What you need to do ▸
Report every line in the records below that holds the word "settings".

[Records from a data collection]

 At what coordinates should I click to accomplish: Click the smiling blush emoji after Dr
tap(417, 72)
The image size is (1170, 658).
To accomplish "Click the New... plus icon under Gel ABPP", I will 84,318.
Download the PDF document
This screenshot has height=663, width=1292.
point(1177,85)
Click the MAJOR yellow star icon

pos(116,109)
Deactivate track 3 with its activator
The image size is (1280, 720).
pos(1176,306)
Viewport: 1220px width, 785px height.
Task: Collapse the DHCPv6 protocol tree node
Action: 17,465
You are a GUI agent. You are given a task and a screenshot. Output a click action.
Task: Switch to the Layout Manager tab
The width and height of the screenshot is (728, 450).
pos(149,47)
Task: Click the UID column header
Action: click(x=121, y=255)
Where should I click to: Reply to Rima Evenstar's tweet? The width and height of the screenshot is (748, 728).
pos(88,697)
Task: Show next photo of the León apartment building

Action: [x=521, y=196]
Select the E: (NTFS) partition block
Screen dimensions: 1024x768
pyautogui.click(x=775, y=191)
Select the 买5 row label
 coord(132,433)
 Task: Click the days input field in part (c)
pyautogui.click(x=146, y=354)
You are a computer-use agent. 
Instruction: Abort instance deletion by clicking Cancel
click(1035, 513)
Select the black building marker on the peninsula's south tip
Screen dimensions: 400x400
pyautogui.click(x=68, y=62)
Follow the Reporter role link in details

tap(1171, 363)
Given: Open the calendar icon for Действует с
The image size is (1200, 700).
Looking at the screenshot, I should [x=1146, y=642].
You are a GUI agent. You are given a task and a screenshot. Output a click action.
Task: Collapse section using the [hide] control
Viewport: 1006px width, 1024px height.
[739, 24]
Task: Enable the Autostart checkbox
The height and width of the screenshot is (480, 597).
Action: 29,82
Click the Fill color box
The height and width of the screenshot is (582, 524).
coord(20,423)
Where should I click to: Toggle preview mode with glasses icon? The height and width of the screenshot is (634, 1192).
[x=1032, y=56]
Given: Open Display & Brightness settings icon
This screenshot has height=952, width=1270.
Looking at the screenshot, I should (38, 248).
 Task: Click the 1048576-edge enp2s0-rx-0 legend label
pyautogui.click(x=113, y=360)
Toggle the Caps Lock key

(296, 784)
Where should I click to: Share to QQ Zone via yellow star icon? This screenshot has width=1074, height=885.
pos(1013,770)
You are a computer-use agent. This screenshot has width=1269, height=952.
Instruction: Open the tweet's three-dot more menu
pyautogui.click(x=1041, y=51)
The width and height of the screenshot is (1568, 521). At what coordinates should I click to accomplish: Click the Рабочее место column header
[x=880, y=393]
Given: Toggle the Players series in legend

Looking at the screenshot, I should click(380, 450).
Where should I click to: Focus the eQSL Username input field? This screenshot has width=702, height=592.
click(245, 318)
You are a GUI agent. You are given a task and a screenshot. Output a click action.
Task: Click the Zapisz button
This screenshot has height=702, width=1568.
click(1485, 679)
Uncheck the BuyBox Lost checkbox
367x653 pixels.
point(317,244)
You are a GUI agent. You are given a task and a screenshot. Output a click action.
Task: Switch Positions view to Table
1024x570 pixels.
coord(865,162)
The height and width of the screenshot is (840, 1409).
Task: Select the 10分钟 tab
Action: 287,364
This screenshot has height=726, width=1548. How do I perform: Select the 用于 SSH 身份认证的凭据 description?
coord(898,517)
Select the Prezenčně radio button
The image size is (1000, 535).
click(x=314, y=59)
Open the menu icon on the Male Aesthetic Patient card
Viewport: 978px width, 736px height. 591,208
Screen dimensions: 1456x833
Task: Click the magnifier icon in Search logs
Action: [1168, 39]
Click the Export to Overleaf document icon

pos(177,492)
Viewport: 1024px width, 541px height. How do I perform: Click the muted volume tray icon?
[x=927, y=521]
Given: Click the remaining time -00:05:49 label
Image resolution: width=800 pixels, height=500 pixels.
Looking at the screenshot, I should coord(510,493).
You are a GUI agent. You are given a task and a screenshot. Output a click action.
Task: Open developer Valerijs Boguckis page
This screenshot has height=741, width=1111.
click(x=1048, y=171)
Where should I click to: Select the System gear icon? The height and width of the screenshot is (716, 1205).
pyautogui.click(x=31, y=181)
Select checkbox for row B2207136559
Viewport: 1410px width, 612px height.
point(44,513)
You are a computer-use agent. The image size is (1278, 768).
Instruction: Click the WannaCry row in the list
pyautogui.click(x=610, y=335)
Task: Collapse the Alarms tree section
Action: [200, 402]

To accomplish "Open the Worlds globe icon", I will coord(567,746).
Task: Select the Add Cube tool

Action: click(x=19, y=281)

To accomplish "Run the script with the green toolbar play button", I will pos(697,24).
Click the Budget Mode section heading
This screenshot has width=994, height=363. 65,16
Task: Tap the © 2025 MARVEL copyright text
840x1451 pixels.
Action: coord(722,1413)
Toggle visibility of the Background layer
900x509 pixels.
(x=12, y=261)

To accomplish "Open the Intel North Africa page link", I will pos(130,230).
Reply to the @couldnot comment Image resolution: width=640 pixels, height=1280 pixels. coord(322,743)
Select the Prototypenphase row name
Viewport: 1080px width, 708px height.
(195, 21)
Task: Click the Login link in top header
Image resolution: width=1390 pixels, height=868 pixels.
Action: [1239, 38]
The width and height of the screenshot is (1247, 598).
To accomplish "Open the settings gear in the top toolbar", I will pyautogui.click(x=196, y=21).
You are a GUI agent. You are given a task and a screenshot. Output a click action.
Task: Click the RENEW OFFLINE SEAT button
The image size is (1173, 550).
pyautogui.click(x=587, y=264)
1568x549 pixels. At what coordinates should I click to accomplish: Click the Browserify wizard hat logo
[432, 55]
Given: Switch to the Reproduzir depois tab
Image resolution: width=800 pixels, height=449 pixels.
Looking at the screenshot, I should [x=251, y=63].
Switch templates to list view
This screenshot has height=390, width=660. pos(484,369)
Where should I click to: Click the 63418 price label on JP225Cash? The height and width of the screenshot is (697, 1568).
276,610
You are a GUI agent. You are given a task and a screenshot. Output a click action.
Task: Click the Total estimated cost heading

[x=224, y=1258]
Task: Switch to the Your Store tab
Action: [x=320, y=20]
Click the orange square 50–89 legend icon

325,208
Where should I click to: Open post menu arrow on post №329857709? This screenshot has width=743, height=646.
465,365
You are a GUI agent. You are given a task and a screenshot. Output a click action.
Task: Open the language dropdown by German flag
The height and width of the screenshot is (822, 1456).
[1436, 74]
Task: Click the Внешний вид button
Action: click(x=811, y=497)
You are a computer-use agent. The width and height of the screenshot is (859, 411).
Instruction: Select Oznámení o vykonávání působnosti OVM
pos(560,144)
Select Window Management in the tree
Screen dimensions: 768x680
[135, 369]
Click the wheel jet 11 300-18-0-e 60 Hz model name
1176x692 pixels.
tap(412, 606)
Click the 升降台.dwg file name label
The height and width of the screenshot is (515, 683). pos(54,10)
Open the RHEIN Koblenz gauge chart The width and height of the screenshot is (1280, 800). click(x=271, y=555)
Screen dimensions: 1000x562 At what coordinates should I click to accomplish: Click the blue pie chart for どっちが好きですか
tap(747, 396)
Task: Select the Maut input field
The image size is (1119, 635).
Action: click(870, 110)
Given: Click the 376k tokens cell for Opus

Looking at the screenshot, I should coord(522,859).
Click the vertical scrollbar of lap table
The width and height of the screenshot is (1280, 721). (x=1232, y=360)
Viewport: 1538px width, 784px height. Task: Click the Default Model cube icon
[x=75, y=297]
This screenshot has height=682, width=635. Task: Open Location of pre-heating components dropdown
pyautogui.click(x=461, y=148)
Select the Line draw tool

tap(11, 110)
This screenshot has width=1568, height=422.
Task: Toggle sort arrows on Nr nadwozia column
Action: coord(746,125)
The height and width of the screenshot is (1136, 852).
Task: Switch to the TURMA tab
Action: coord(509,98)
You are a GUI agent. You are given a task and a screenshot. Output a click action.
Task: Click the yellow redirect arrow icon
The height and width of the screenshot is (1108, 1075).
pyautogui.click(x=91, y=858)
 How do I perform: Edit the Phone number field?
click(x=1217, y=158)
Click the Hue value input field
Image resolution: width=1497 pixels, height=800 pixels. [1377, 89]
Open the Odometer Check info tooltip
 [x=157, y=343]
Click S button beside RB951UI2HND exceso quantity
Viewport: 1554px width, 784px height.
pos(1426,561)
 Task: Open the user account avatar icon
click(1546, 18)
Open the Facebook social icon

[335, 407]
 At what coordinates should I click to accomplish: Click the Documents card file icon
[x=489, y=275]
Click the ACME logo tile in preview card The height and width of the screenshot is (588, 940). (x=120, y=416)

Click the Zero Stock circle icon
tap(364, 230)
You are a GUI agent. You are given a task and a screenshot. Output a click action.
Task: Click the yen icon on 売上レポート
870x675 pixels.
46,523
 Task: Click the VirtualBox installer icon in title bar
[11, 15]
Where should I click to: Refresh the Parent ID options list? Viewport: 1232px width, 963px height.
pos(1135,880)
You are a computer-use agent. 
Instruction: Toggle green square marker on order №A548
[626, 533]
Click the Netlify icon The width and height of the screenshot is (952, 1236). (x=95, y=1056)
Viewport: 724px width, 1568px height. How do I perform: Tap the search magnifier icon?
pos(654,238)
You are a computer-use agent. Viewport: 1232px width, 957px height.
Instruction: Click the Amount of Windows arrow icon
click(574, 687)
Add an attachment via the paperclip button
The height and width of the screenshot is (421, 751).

Solution for this exercise ▸
Given: Open Display & Brightness settings icon
To accomplish "Open the settings gear in the top toolbar", I will pyautogui.click(x=196, y=21).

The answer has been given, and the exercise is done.